OpenStudy (anonymous):
Calculate the pH for each of the following cases in the titration of 50.0 mL of 0.210 M HClO(aq) with 0.210 M KOH(aq). I have the answers for the a,b, and e but not c and d :( can anyone help please! (a) before addition of any KOH____4.09 (b) after addition of 25.0 mL of KOH_____7.53 (c) after addition of 35.0 mL of KOH (d) after addition of 50.0 mL of KOH (e) after addition of 60.0 mL of KOH____12.28
OpenStudy (anonymous):
HClO constant is 7.55. And thank you!
OpenStudy (aaronq):
35.0 mL of 0.210 M KOH molarity=moles/volume find moles of OH do the same thing for: 50.0 mL of 0.210 M HClO(aq) but for H+ they will cancel out: H+ + OH- -> H2O but you'll have some left over, pH=-log[H+] pOH=-log[OH-] pH+pOH=14
OpenStudy (anonymous):
HOw can I find moles OH?
OpenStudy (anonymous):
oh wait, I just set it to M x V = moles right?
OpenStudy (aaronq):
yes
OpenStudy (anonymous):
And when I do that, I get 7.35, and I do -log (7.35)= -.866 to get pH?
OpenStudy (anonymous):
pOH, not pH sorry
OpenStudy (aaronq):
you found the moles of OH- but did you subtract moles of H+ from HClO?
OpenStudy (anonymous):
would it be 7.55 - 10.5 (from 50 x .21) = -2.95
OpenStudy (aaronq):
well you wouldn't have a negative amount of moles.. you'd have H+ minus OH so 10.5-7.55=2.95 then pH=-log[H+] because you have an excess of H+
OpenStudy (anonymous):
Oh, ok thank you!

Instructions
1: In the titration forum thread, what pH does the first poster give for part (a), before any KOH is added?
2: Write the next part of the titration forum thread, picking up after its final post.

Data provided

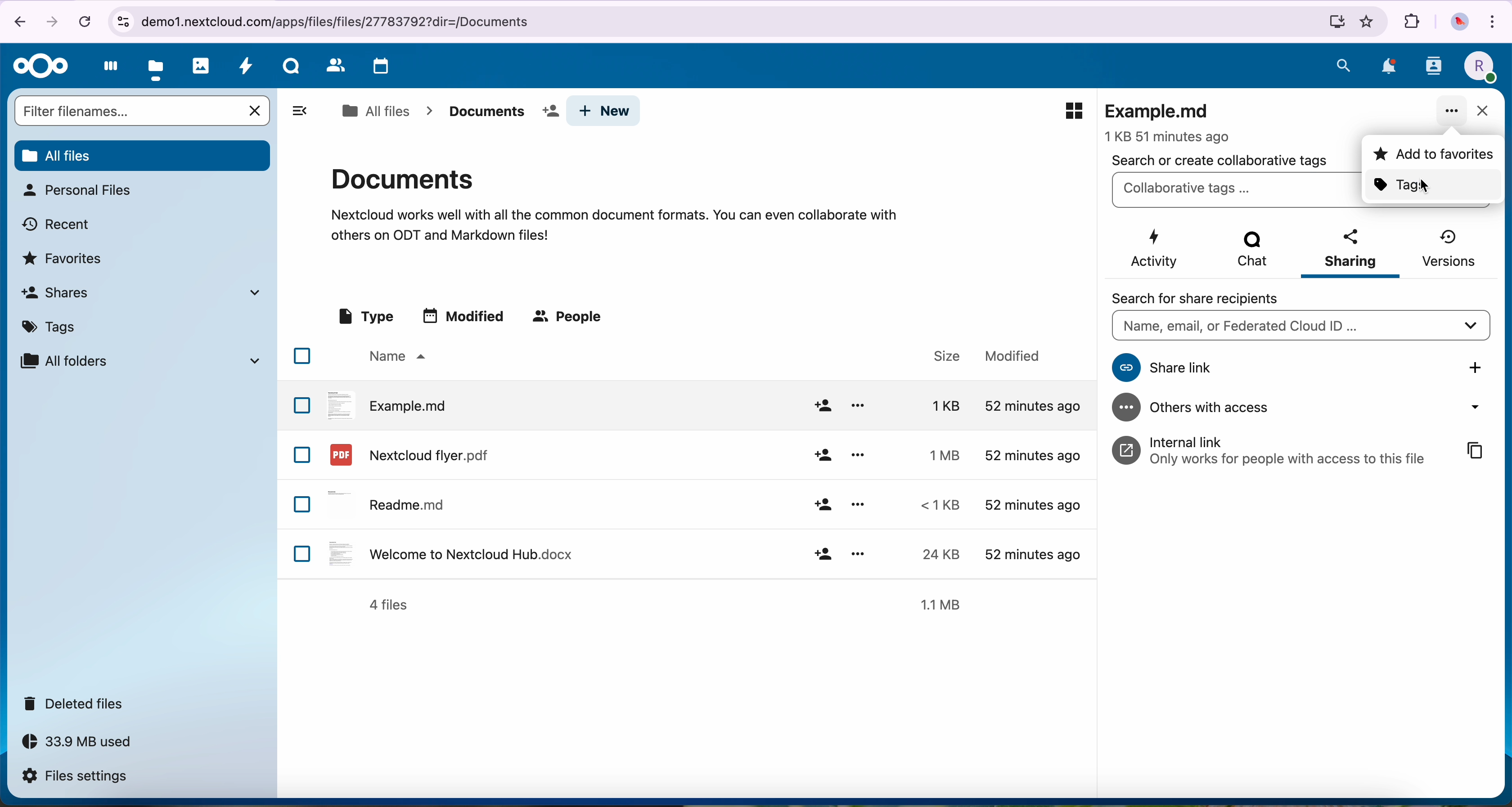 Image resolution: width=1512 pixels, height=807 pixels. Describe the element at coordinates (37, 66) in the screenshot. I see `Nextcloud logo` at that location.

The responses
1: 4.09

2:
OpenStudy (anonymous):
Is it ok that I get a negative number when i do -log (2.95)? I get -0.469
OpenStudy (aaronq):
sorry i forgot to mention you have to convert back to concentration
OpenStudy (aaronq):
oh you didn't convert to L initially, did you? it was supposed to be : 0.21 M x 0.035 L
OpenStudy (aaronq):
i;m sorry i should've noticed earlier, anytime you work with molarity, it's in L
OpenStudy (anonymous):
Ohh, no I didn't do that earlier. At what point do I go back and cover to Molarity
OpenStudy (aaronq):
from the start, everything has to be in liters :S
OpenStudy (anonymous):
Mhm, I did that but you said I would have to convert back to concentration. How/at what step am I supposed to do that?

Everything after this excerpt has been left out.